* _Exercise brief_: Among the entries below, find every line that contains the string "Task", then copy it.

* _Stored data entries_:
════
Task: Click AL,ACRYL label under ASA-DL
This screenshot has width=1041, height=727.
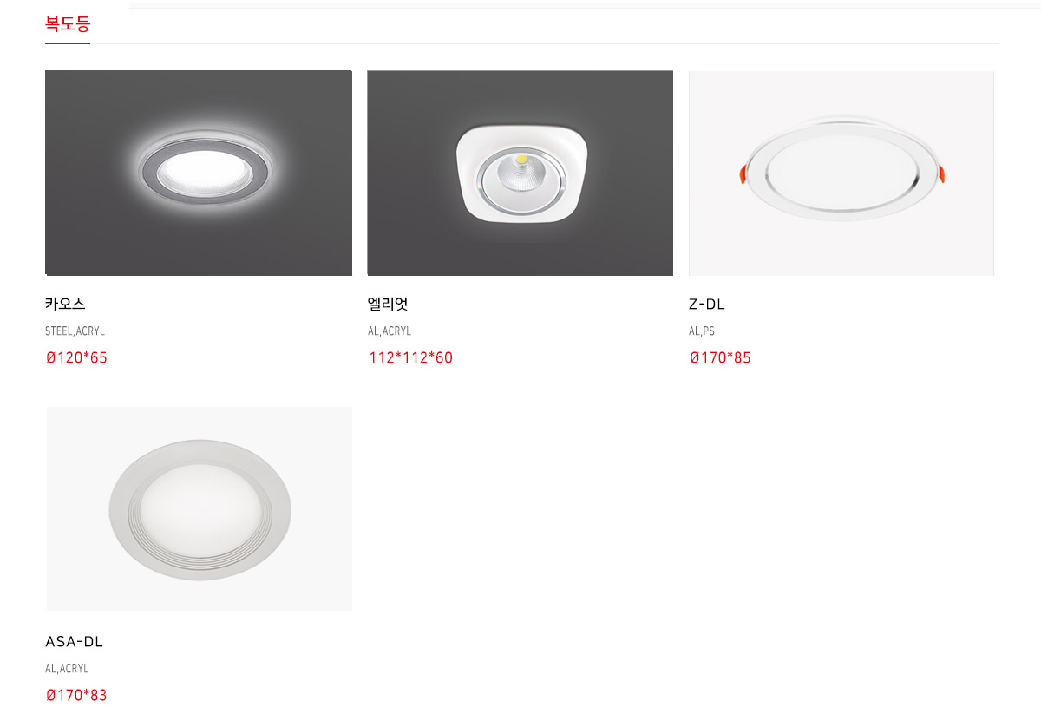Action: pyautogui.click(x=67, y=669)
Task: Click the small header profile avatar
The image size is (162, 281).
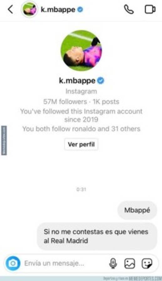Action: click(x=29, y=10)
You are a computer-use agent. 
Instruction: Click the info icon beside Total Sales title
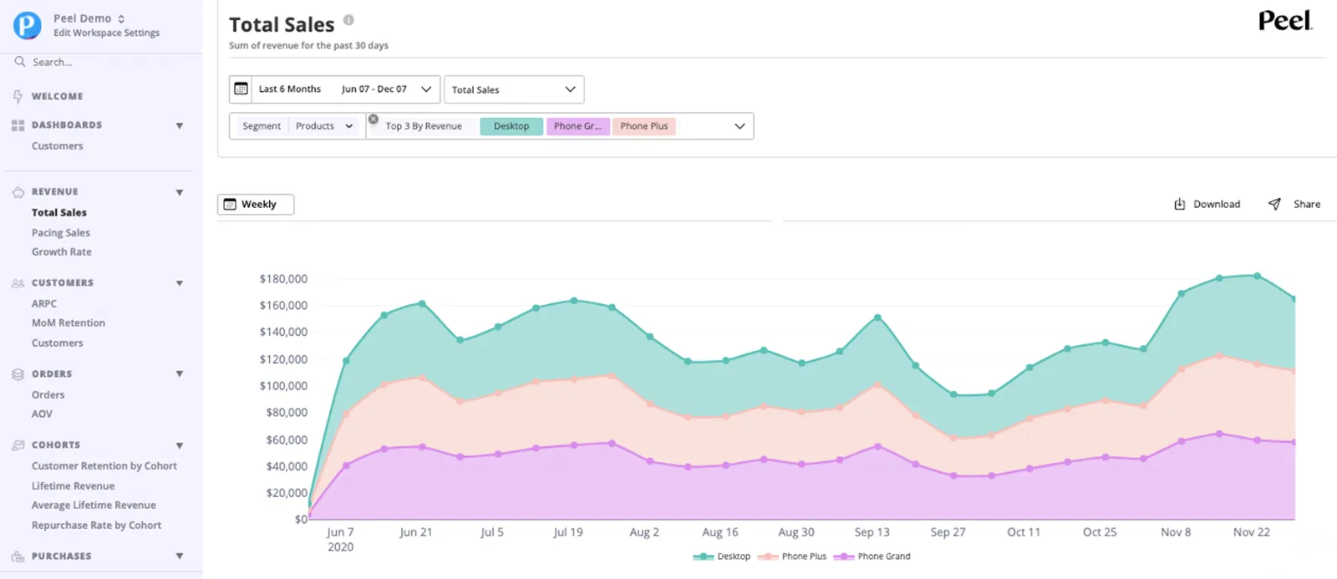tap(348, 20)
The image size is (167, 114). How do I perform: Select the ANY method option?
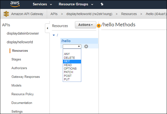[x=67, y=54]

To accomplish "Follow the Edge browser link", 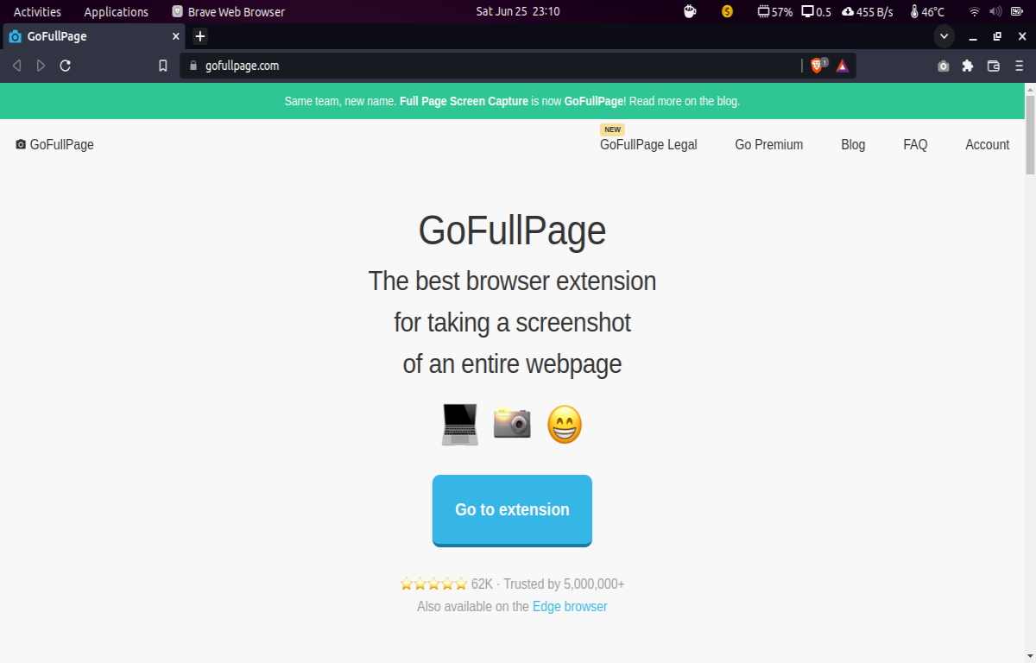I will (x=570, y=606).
════
* _Response area_:
Task: Click AL,ACRYL label under ASA-DL
Task: Click the small header profile avatar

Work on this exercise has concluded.